Designing an accessible color system for ChartSimply
When we started working on color accessibility for ChartSimply we knew right away that we would face some challenges.
Designing colors for pie and donut charts sounds simple enough, but once you dive into the details, you realize that data visualization is one of the most demanding software categories for color accessibility.
Unlike most other software categories where usage of color is decided based on colors' aesthetic appeal, emotional communication, and/or alignment with brand, data visualization requires good color accessibility and is mission critical.
To create useful data visualizations, the colors used in user interfaces must be easily identifiable, must appear significantly different from their nearest visual neighbors, and also must be easily recognized as the same colors they connect with on UI elements, such as legends and labels.
The Close Colors Problem
Colors that appear similar to each other take longer for users to differentiate.
Consider a simple example where a user creates a chart and two or more of the colors look almost the same.
While users may be able to identify differences in charts with only one or two colors in total, making out these differences amongst charts with a large number of color labels quickly becomes difficult.
The Problem With Using Random Color Hues
Random color hues, an option we explored early on, also present color accessibility issues.
This example shows how using random color hues can quickly confuse users, even when controlling for lightness and color saturation.
In this example shown below, the chart colors were generated at random each time a new label was added.
Labels for F and H appear the same, making it difficult for any user to make out and identify which one corresponds to the right piece of data.
Color closeness is like the birthday problem. There's a higher than perceived likelihood that two colors will be similar enough to confuse users.
In pie and donut charts, having two chart labels or more with hues closer than 15 degrees to each other presents problems.
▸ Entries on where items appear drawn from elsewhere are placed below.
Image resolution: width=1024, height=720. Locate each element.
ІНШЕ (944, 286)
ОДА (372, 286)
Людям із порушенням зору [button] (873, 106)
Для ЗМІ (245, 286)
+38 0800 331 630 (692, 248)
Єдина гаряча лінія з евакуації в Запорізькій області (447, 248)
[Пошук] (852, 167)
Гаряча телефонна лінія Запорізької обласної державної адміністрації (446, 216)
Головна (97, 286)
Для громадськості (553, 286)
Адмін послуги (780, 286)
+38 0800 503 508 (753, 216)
Balancing for Color Saturation and Eye Strain
Highly saturated colors can be exhausting to look at, but if you reduce color saturation too much, the colors become muddy and they're hard to distinguish.
Here you can see high color saturation color palettes next to a lower color saturation color palette and one that is perceptually neutral.
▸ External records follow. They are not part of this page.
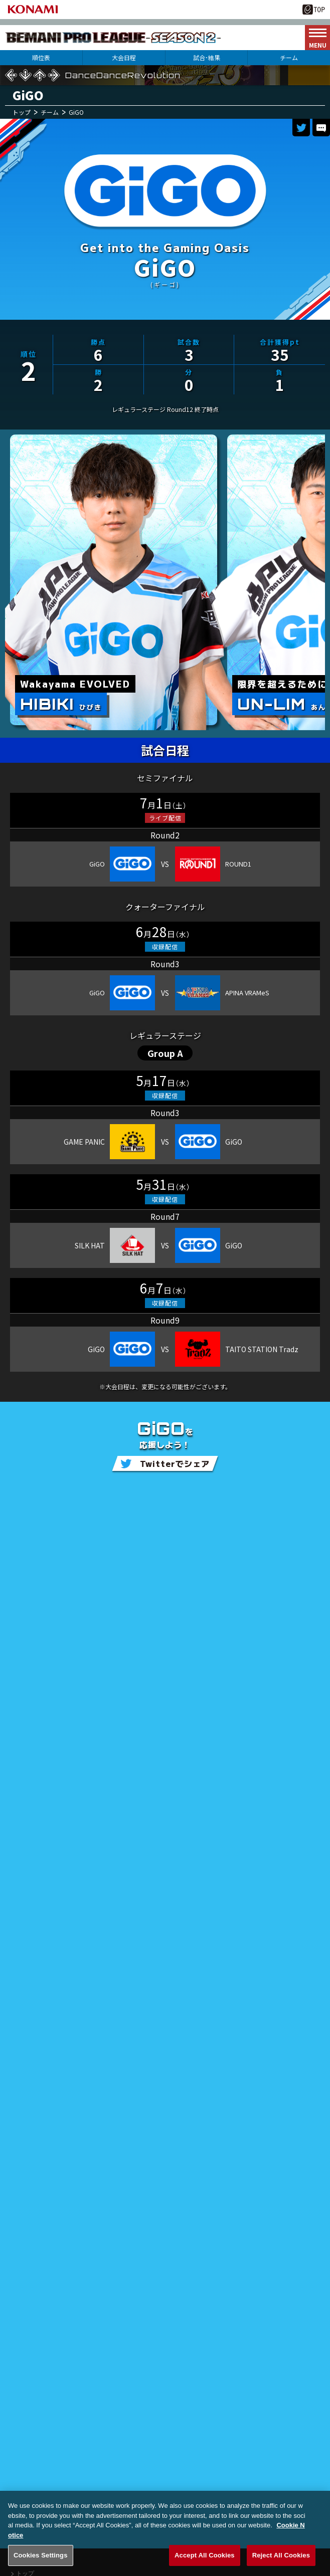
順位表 (41, 57)
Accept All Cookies (205, 2564)
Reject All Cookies (281, 2564)
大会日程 (124, 57)
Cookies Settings (41, 2564)
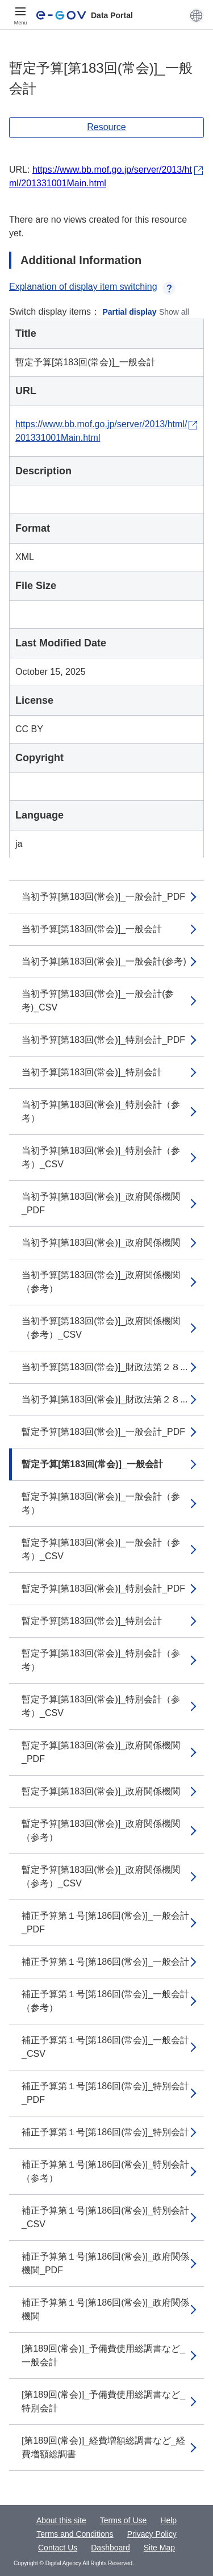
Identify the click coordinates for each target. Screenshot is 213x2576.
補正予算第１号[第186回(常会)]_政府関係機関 (105, 2309)
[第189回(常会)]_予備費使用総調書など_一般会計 (103, 2355)
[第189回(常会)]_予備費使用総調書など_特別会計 (103, 2401)
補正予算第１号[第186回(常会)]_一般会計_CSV (105, 2047)
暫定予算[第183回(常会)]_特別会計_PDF (103, 1588)
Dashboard (110, 2547)
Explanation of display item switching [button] (92, 286)
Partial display (130, 311)
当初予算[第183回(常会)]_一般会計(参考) (104, 961)
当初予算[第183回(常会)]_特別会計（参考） (101, 1111)
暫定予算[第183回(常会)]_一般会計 (92, 1464)
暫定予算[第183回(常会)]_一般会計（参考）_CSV (101, 1549)
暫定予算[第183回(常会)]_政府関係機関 (101, 1791)
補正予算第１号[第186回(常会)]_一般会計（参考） (105, 2001)
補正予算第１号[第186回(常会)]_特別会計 (105, 2132)
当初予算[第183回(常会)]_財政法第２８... (104, 1367)
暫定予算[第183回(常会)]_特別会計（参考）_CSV (101, 1706)
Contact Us (57, 2547)
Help (168, 2520)
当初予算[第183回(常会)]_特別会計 (92, 1072)
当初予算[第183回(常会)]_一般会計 (92, 929)
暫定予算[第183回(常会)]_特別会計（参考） (101, 1660)
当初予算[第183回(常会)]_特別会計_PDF (103, 1040)
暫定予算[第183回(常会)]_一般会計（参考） (101, 1503)
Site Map (159, 2547)
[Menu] (20, 15)
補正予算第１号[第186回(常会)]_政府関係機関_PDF (105, 2263)
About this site (61, 2520)
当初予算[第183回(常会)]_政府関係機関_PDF (101, 1203)
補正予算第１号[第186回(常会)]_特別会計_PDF (105, 2093)
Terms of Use (123, 2520)
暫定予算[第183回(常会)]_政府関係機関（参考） (101, 1830)
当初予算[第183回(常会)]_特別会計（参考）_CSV (101, 1157)
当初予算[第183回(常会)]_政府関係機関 (101, 1242)
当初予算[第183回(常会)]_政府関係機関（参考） (101, 1281)
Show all (174, 311)
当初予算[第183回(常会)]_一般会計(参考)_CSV (98, 1000)
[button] (196, 15)
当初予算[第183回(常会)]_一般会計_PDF (103, 896)
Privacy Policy (152, 2534)
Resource (106, 127)
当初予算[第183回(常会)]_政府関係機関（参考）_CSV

While the color palette on the bottom offers even perceived brightness and color saturation, its colors are not easy to differentiate, so we avoid using it.
Creating Useful Color Variation While Avoiding Key Tradeoffs
After identifying some key problems in color accessibility, we were left with few options to choose from.
This gave us a set of useful constraints that allowed us to generate dynamic color palettes without confusing users or locking users into the colors we choose.
By maximizing the difference in hues between each color step, we deliver strong color contrast out of the box.
By randomizing the seed hue, we deliver strong color variation that ensures that each chart doesn't look the same.
Lastly, by enabling users to choose colors when editing their charts by clicking on the color labels, we give users an option to select whichever colors feel right for them.